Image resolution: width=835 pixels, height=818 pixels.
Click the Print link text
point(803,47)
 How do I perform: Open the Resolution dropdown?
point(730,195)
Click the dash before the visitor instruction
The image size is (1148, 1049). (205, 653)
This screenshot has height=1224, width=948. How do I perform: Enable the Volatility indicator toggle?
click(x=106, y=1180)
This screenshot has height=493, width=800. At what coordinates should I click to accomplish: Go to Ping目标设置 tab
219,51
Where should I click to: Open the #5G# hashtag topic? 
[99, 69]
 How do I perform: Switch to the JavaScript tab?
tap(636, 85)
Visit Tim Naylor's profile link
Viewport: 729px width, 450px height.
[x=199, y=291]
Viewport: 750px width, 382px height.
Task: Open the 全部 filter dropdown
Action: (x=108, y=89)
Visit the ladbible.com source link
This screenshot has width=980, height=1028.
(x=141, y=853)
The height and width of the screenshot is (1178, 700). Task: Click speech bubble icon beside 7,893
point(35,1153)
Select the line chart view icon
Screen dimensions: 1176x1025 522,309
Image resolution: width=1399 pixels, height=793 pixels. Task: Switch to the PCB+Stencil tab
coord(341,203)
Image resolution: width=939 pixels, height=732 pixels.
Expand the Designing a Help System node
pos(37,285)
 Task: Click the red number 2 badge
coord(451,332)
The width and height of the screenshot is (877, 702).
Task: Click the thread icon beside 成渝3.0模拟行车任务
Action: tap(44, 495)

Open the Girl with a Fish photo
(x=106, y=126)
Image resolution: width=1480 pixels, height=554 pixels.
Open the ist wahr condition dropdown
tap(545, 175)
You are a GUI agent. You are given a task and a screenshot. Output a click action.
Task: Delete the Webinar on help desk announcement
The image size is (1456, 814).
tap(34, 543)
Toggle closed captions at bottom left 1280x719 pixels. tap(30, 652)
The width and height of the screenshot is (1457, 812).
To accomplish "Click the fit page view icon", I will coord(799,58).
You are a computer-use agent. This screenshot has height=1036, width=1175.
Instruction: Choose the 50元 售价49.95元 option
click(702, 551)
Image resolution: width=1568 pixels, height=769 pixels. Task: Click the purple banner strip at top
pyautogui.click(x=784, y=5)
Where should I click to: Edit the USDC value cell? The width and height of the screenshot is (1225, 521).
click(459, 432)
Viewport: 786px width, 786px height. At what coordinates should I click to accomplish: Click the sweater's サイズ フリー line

:: Goal of the exercise ::
The material is to be given again in full and without variation.

:: Solution for this exercise ::
Image resolution: width=835 pixels, height=818 pixels.
Click the Print link text
point(803,47)
 How do I perform: Open the Resolution dropdown?
point(730,195)
Click the dash before the visitor instruction
The image size is (1148, 1049). (205, 653)
This screenshot has height=1224, width=948. How do I perform: Enable the Volatility indicator toggle?
click(x=106, y=1180)
This screenshot has height=493, width=800. At what coordinates should I click to accomplish: Go to Ping目标设置 tab
219,51
Where should I click to: Open the #5G# hashtag topic? 
[99, 69]
 How do I perform: Switch to the JavaScript tab?
tap(636, 85)
Visit Tim Naylor's profile link
Viewport: 729px width, 450px height.
[x=199, y=291]
Viewport: 750px width, 382px height.
Task: Open the 全部 filter dropdown
Action: (x=108, y=89)
Visit the ladbible.com source link
This screenshot has width=980, height=1028.
(x=141, y=853)
The height and width of the screenshot is (1178, 700). Task: Click speech bubble icon beside 7,893
point(35,1153)
Select the line chart view icon
Screen dimensions: 1176x1025 522,309
Image resolution: width=1399 pixels, height=793 pixels. Task: Switch to the PCB+Stencil tab
coord(341,203)
Image resolution: width=939 pixels, height=732 pixels.
Expand the Designing a Help System node
pos(37,285)
 Task: Click the red number 2 badge
coord(451,332)
The width and height of the screenshot is (877, 702).
Task: Click the thread icon beside 成渝3.0模拟行车任务
Action: tap(44, 495)

Open the Girl with a Fish photo
(x=106, y=126)
Image resolution: width=1480 pixels, height=554 pixels.
Open the ist wahr condition dropdown
tap(545, 175)
You are a GUI agent. You are given a task and a screenshot. Output a click action.
Task: Delete the Webinar on help desk announcement
The image size is (1456, 814).
tap(34, 543)
Toggle closed captions at bottom left 1280x719 pixels. tap(30, 652)
The width and height of the screenshot is (1457, 812).
To accomplish "Click the fit page view icon", I will coord(799,58).
You are a computer-use agent. This screenshot has height=1036, width=1175.
Instruction: Choose the 50元 售价49.95元 option
click(702, 551)
Image resolution: width=1568 pixels, height=769 pixels. Task: Click the purple banner strip at top
pyautogui.click(x=784, y=5)
Where should I click to: Edit the USDC value cell? The width and height of the screenshot is (1225, 521).
click(459, 432)
Viewport: 786px width, 786px height. At what coordinates should I click to accomplish: Click the sweater's サイズ フリー line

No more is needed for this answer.